METHODS:   To identify best practices, IISP primary investigators and surveillance coordinators were solicited to contribute key challenges and lessons-learned.  Through monthly conference calls and annual in-person meetings best practice topics within the IISP working group were described and documented.

RESULTS:   Key challenges were recruiting providers and maintaining reporting compliance; best practices identified incorporated relationship building, personalized trainings, incentives, and feedback of virologic detections.  Providers were recruited most often through the Outpatient Influenza-like Illness Surveillance Network (ILINet) or were exemplary clinics identified through other health department programs.  Collaboration with county health departments who have close relationships with local providers was helpful for engaging providers in some sites.  Building relationships and maintaining frequent communication with providers was essential for compliance.  In-person trainings were effective for building relationships with surveillance staff and identifying problems.  Providing each clinic with a binder containing IISP methodology allowed staff to revisit the program methods and facilitated communication between the health department and clinic.  In the case of extreme distance or budget constraints, webinars were successful.  After trainings, phone calls were preferred for communicating with clinicians, while emails sufficed for administrative staff.  Successful providers had an IISP program champion who ensured quality surveillance and acted as liaison between health department and clinic staff.  Sharing IISP data with providers was the most important incentive for provider compliance and retention. Sites that budgeted for additional incentives found rapid influenza testing kits, cold and flu care kits, and monetary incentives to be highly valued among clinic staff. 

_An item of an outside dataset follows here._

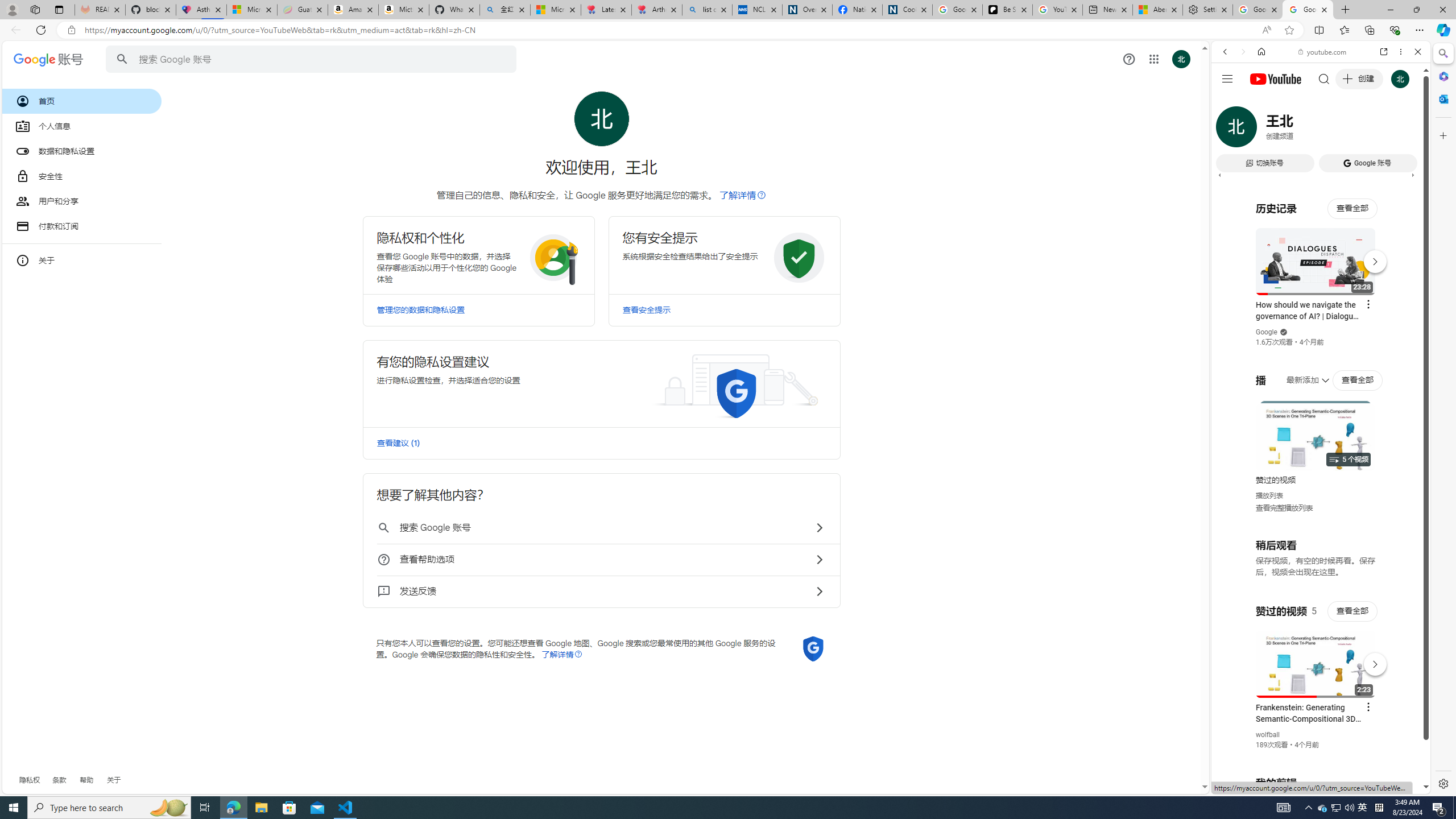
Trailer #2 [HD] (1320, 336)
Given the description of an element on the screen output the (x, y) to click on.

CONCLUSIONS: Consistent communication and data sharing with providers were successful methods to improve compliance and provider retention.  Best practices compiled for IISP were largely successful across the program surveillance sites and may be broadly applicable to other surveillance programs in state and local health departments.  The greatest challenge for IISP sites was building a sustainable and reliable network of IISP providers.